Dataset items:

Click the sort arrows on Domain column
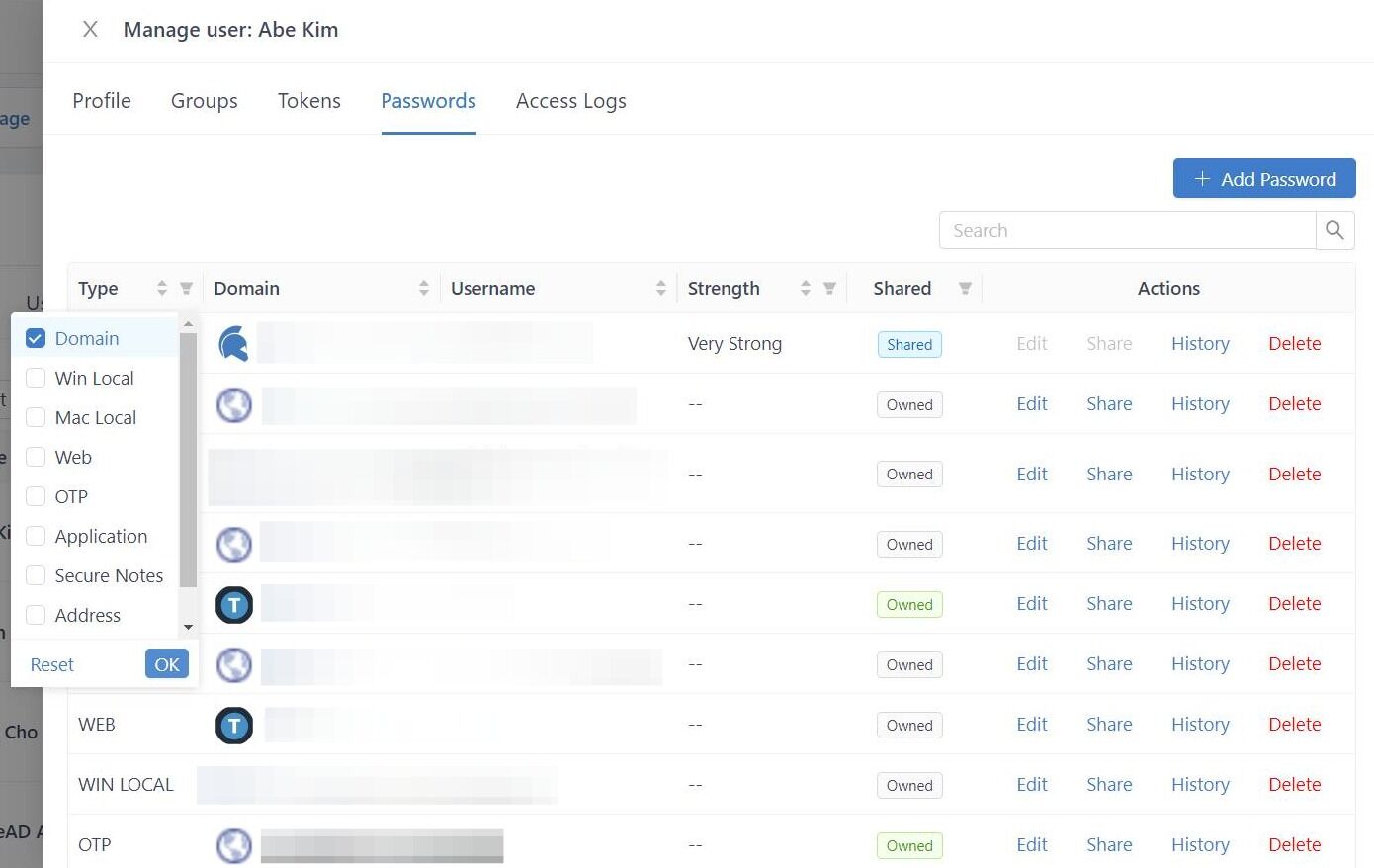The width and height of the screenshot is (1374, 868). [424, 288]
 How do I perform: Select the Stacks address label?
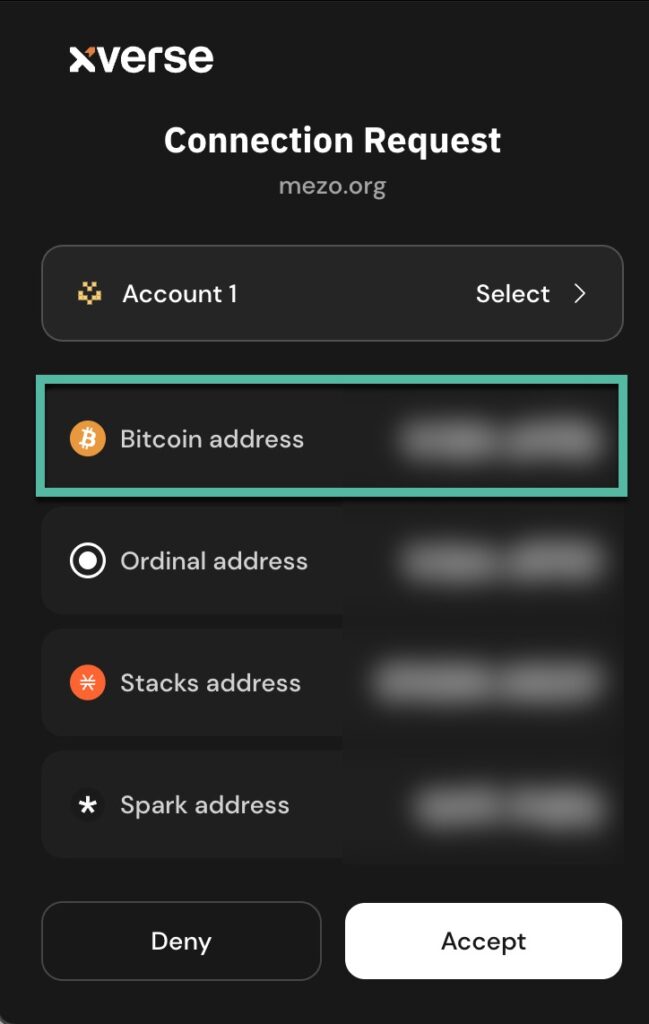[x=210, y=683]
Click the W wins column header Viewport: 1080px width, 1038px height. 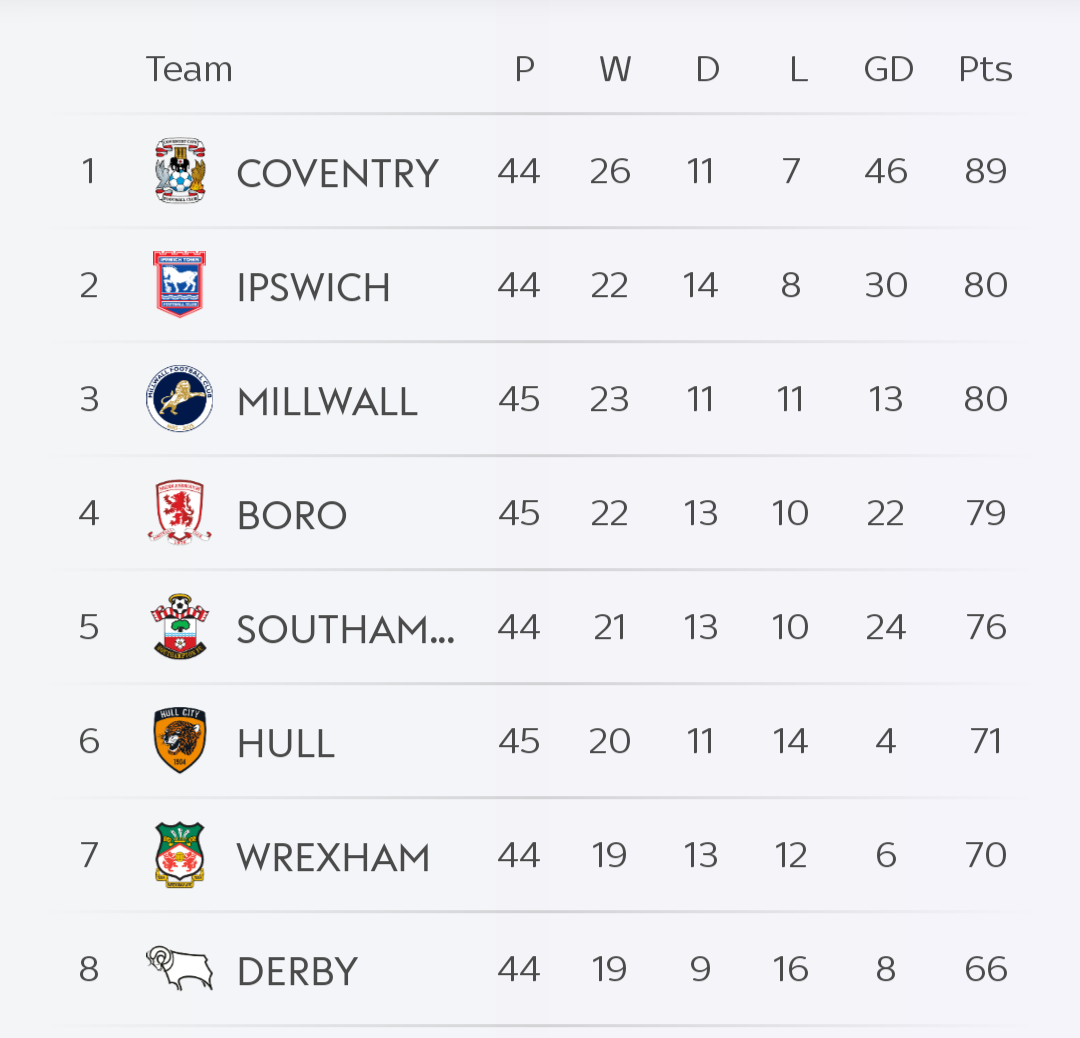pyautogui.click(x=615, y=69)
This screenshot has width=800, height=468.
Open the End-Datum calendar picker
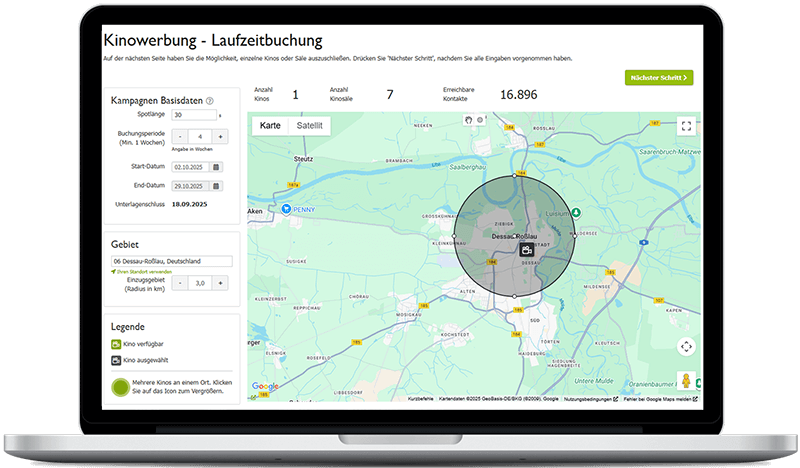coord(216,186)
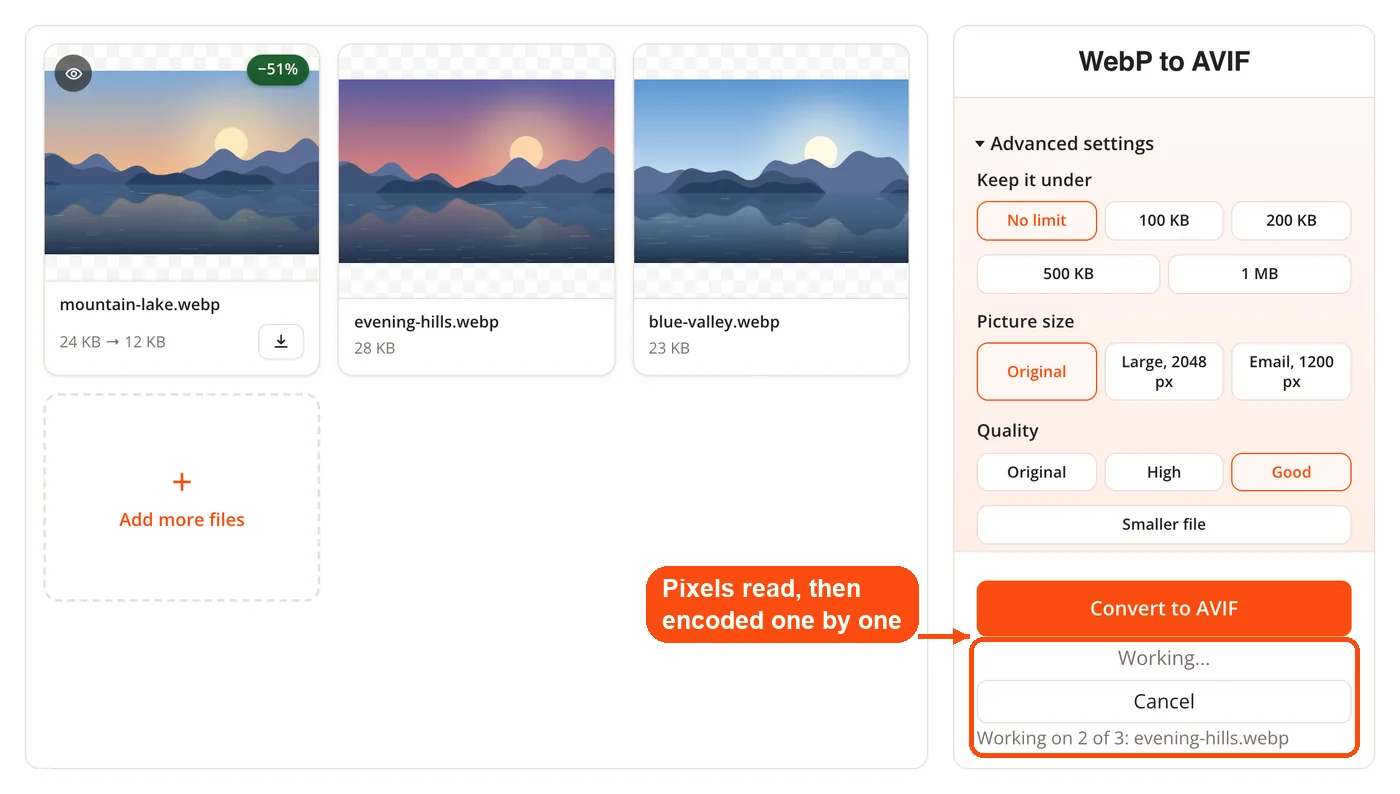Choose the 100 KB file limit
This screenshot has height=794, width=1400.
pyautogui.click(x=1164, y=221)
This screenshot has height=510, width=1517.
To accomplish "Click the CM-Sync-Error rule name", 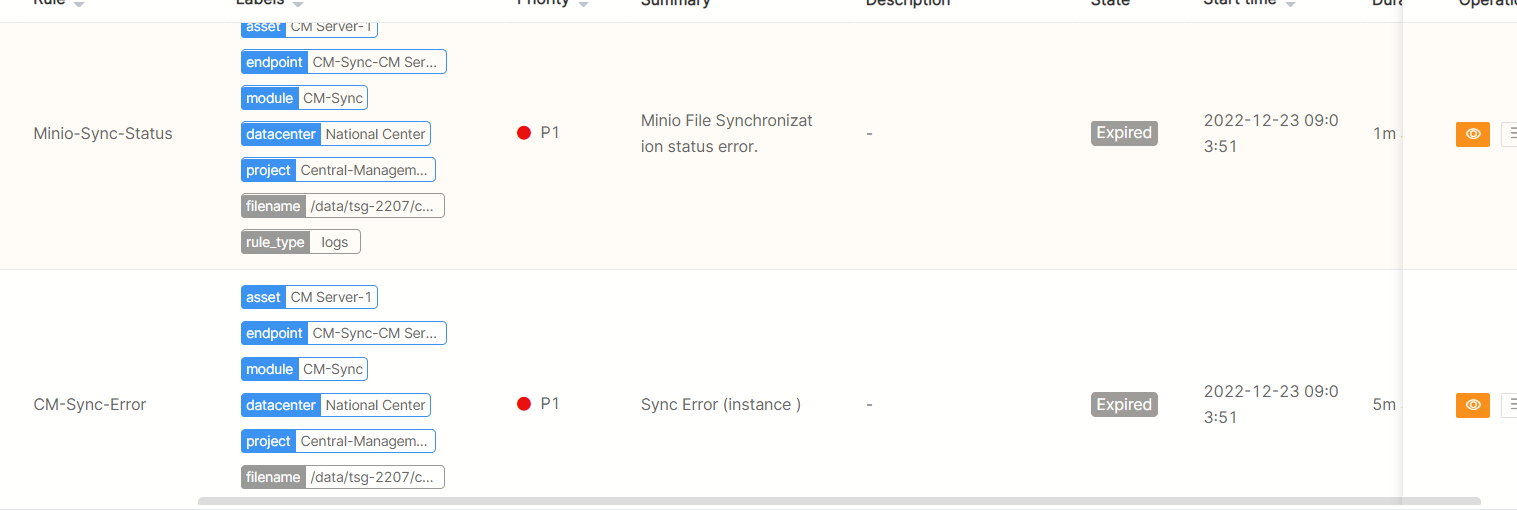I will [x=90, y=405].
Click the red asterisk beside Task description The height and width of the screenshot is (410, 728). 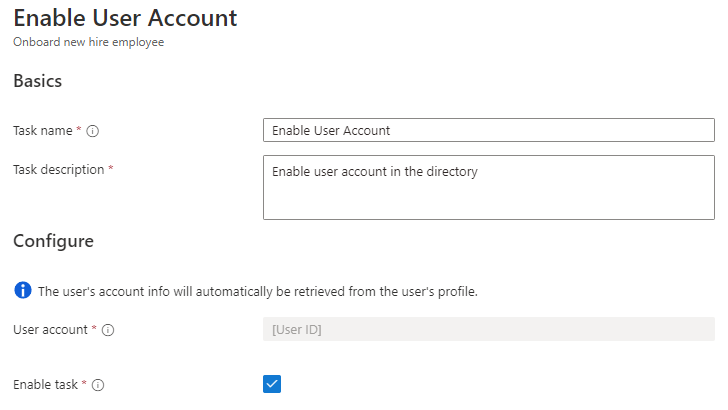click(x=110, y=170)
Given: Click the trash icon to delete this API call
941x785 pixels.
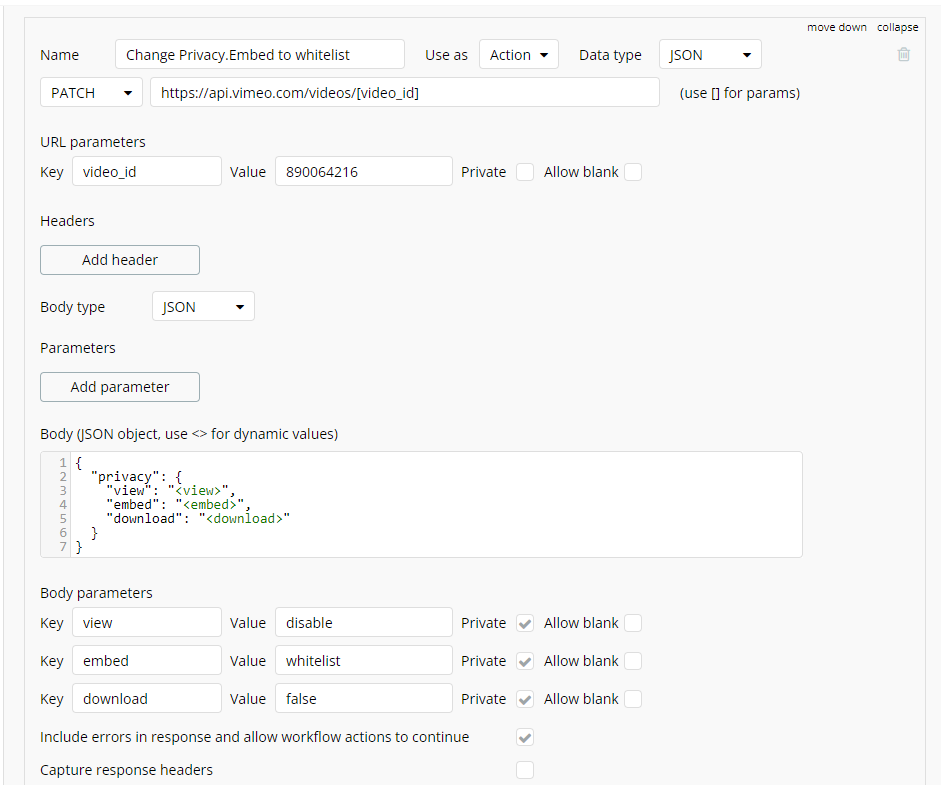Looking at the screenshot, I should 904,55.
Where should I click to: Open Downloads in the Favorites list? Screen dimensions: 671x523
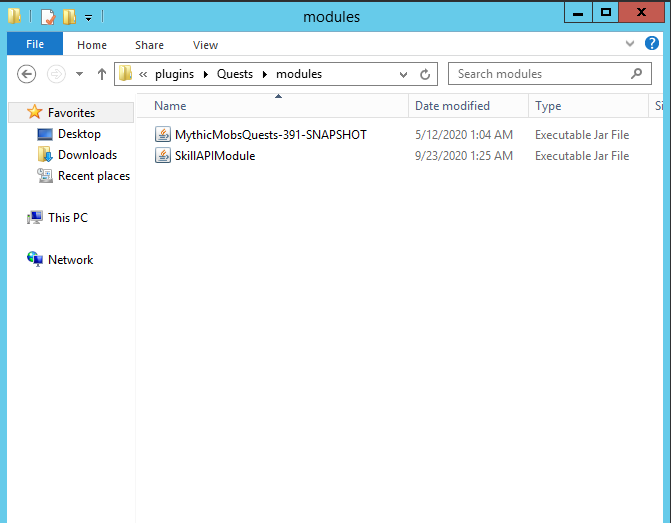(x=87, y=155)
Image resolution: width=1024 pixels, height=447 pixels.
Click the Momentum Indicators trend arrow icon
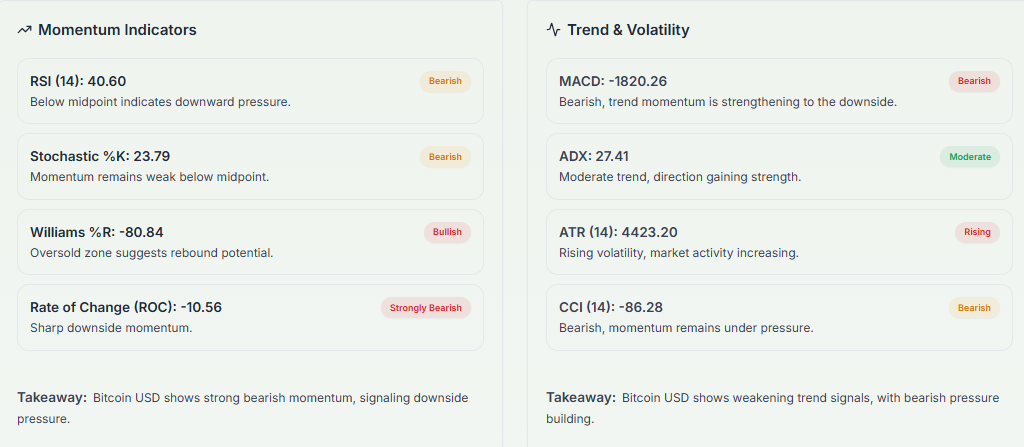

**WORK TO COMPLETE**
Word for word, retype the lines from the one with "Image resolution: width=1024" through the final line of the data, both included. No pictures belong in the copy.

**SOLVED EXERCISE**
Image resolution: width=1024 pixels, height=447 pixels.
Click the Momentum Indicators trend arrow icon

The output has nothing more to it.